• Aim of the exercise
Each entry needs to be repeated exactly, with nothing added or removed.

+++ Available data

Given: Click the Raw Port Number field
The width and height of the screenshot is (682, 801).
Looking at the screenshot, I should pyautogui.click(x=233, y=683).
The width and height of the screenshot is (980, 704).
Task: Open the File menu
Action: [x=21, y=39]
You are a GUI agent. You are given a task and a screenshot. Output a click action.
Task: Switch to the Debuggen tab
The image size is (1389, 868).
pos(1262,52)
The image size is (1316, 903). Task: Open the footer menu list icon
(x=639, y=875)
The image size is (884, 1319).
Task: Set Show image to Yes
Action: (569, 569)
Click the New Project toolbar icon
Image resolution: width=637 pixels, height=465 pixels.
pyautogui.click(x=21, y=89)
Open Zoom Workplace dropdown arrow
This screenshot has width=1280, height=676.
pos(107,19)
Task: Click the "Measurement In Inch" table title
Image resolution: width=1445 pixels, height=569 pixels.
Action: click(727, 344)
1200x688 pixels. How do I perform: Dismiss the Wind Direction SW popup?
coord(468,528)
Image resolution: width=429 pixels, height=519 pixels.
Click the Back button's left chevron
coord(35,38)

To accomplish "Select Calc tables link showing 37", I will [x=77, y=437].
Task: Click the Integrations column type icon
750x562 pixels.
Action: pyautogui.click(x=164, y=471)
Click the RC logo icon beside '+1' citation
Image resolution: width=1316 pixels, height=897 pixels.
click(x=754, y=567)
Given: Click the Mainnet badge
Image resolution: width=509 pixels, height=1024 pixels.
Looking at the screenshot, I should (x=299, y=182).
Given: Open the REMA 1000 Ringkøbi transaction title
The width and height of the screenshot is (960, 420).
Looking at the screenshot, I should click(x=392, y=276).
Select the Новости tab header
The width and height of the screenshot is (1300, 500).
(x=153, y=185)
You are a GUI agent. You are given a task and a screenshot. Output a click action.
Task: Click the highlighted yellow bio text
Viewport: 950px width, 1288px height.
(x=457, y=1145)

++++++

• Answer to this problem
Given: Click the Raw Port Number field
The width and height of the screenshot is (682, 801).
Looking at the screenshot, I should pyautogui.click(x=233, y=683).
The width and height of the screenshot is (980, 704).
Task: Open the File menu
Action: [x=21, y=39]
You are a GUI agent. You are given a task and a screenshot. Output a click action.
Task: Switch to the Debuggen tab
The image size is (1389, 868).
pos(1262,52)
The image size is (1316, 903). Task: Open the footer menu list icon
(x=639, y=875)
The image size is (884, 1319).
Task: Set Show image to Yes
Action: (569, 569)
Click the New Project toolbar icon
Image resolution: width=637 pixels, height=465 pixels.
pyautogui.click(x=21, y=89)
Open Zoom Workplace dropdown arrow
This screenshot has width=1280, height=676.
pos(107,19)
Task: Click the "Measurement In Inch" table title
Image resolution: width=1445 pixels, height=569 pixels.
Action: click(727, 344)
1200x688 pixels. How do I perform: Dismiss the Wind Direction SW popup?
coord(468,528)
Image resolution: width=429 pixels, height=519 pixels.
Click the Back button's left chevron
coord(35,38)

To accomplish "Select Calc tables link showing 37", I will [x=77, y=437].
Task: Click the Integrations column type icon
750x562 pixels.
Action: pyautogui.click(x=164, y=471)
Click the RC logo icon beside '+1' citation
Image resolution: width=1316 pixels, height=897 pixels.
click(x=754, y=567)
Given: Click the Mainnet badge
Image resolution: width=509 pixels, height=1024 pixels.
Looking at the screenshot, I should (x=299, y=182).
Given: Open the REMA 1000 Ringkøbi transaction title
The width and height of the screenshot is (960, 420).
Looking at the screenshot, I should click(x=392, y=276).
Select the Новости tab header
The width and height of the screenshot is (1300, 500).
(x=153, y=185)
You are a GUI agent. You are given a task and a screenshot. Output a click action.
Task: Click the highlighted yellow bio text
Viewport: 950px width, 1288px height.
(x=457, y=1145)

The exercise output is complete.